» TEKS LATIHAN
____________________

Daddy Fahmanadie,SH LL.M
Menyimak perkembangan isu hukum akhir akhir ini selain masalah korupsi dan narkoba yang maish seksi saat ini maka tidak kalah seksi nya adalah masalah pro& kontra penerapan UIU ITE terutama dalam lingkup kasus kasus yang dianggap ada pada kontroversi pasal yang bermasalah atau multitafsir dalam uu ite tersebut .jika kita liat dalam kacamata hukum maka UU ite UU no 11/2008 atau revisi UU 19 /2016 adalah resmi sebagai cyber law nya indonesia, sebelum itu inndonesia tidak punya aturan standar aturan hukum yang untuk segala jenisv transaksi dan pengunaan informasi di internet.
Sesuai namanya , ini \cyber law atau cyber crime adalah perbuatan kriminal yang dilakukan di cyber space atau dunia maya , nah kejahatan ini menurut refrensinya (merry magdalena,hlm 19) ada dua kategori yaitu.; Kejahatan yang menggunakan IT atau teknologi informasi dan kejahatan yang menjadikan iT sebagai sasarannya. sebetulnya tidak hanya masalah kriminal yang diatur oleh UU ite namun aturan transaksi, serba serbi berbisnis dan legalisasi dokumen iternet., sebab sekaran bisnis sudah biasa dilakukan melalui internet jadi harus ada hukum yang yang mengakui keabsahan sebuah perjanjian koontrak atau jual beli.
ABU-ABU UU ITE
Tidak semua kalangan setuju dengan UU ITE termasuk para akademisi hukum pun terbelah dalam menilai efektifitas serta kehadiran UUITE , ada beberapa pasal yang cendrung diangga karet dan rancu serta multi tafsir yang dalam imlementasinya bisa di “belok-belokkan se enaknya bahkan cendrung membuka ruang penyimpangan atau ketidak adilan , oleh Save Net dan PAKU ITE sebuah organisasi yang memperjuangkan revisi atau penghapiusan pasal karet dalam UU ITE ketidak adilan UU ite di anggap memicu banyak orang yang tidak bersalah ditahan dan di pidana akibat pasal dalam UU ITE , motif pemidanaan UU ITE balas dendam, barter kasus, shock therapy ,dan persekusi ekspresi lebih menjadi dominan menggunakan UU ITE. Lalu dimensi UU ITE ini menjadi abu -abu oleh karena dalam penegakan hukum esensi suatu undang undang diterapkan itu adalah keadilan tetapi justru dalam penggunaan UU ITE pemenjaraan adalah menjadia sarana atau tujuan utama ,inilah yang membuat dampak hukum menjadi tidak seimbang karena jika hilirnya bayak orang yang tidak bersalah di tahan dan di hukum penjara akibat UU ITE maka hulunya adalah Pasal-Paal bermaslah ini yaitu Pasal sisipan . Pasal 27 (3) pasal penghinaan dan pasal 28 ayat 2 ( penodaan agama) dan pengancaman pasal 29 . nah secara legislasinya pasal asal in dimasukan dalam konten konten yang disebut kejahatan siber /cyber , padahal mengutip save net dalam drafttidak ada pasal tersebut dan tidak ada pembahasan lalu jadilah pasal sisipan setelah disahkan uu tersebut.

____________________

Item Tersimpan

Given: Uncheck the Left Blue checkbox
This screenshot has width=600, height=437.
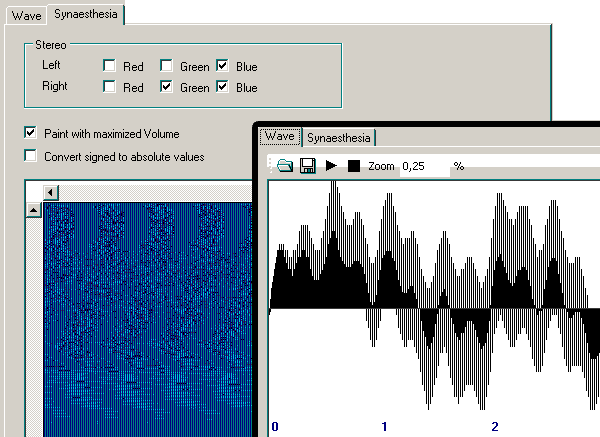Looking at the screenshot, I should 222,65.
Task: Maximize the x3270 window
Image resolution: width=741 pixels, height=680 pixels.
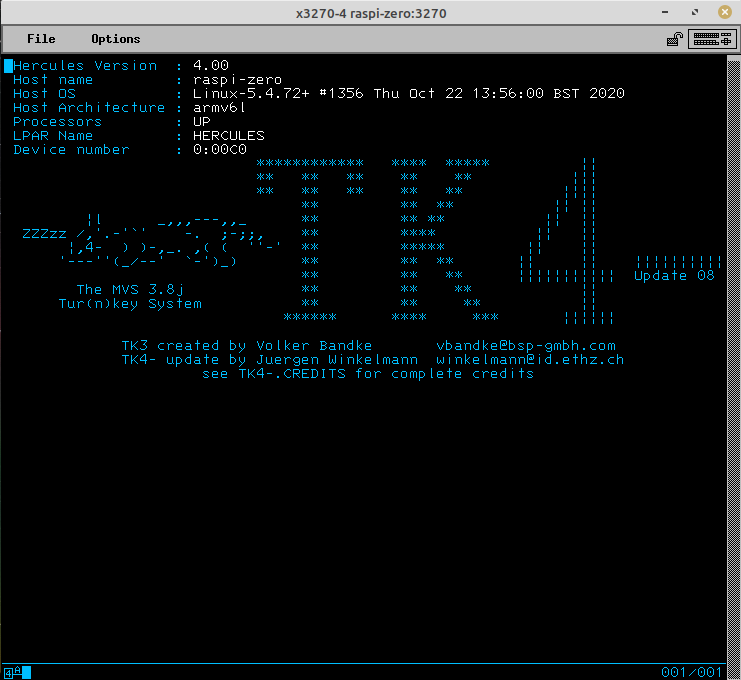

____________________

» SOAL DAN TUGAS
1. Jawablah pertanyaan berikut berdasarkan teks tentang UU ITE.
(a) Undang-undang nomor berapa yang disebut resmi sebagai cyber law Indonesia, beserta revisinya?
(b) Menurut rujukan yang dikutip dalam teks, apa saja kategori kejahatan siber?
(c) Pasal berapa yang disebut sebagai pasal penghinaan?
2. Tuliskan kembali bagian teks tentang UU ITE yang dimulai dari "Daddy Fahmanadie,SH LL.M" dan berakhir pada "informasi di internet.".

» KUNCI JAWABAN
1.
(a) UU No. 11/2008, dengan revisinya UU 19/2016.
(b) Ada dua kategori, yaitu kejahatan yang menggunakan teknologi informasi (TI) dan kejahatan yang menjadikan TI sebagai sasarannya.
(c) Pasal 27 ayat (3).

2.
Daddy Fahmanadie,SH LL.M
Menyimak perkembangan isu hukum akhir akhir ini selain masalah korupsi dan narkoba yang maish seksi saat ini maka tidak kalah seksi nya adalah masalah pro& kontra penerapan UIU ITE terutama dalam lingkup kasus kasus yang dianggap ada pada kontroversi pasal yang bermasalah atau multitafsir dalam uu ite tersebut .jika kita liat dalam kacamata hukum maka UU ite UU no 11/2008 atau revisi UU 19 /2016 adalah resmi sebagai cyber law nya indonesia, sebelum itu inndonesia tidak punya aturan standar aturan hukum yang untuk segala jenisv transaksi dan pengunaan informasi di internet.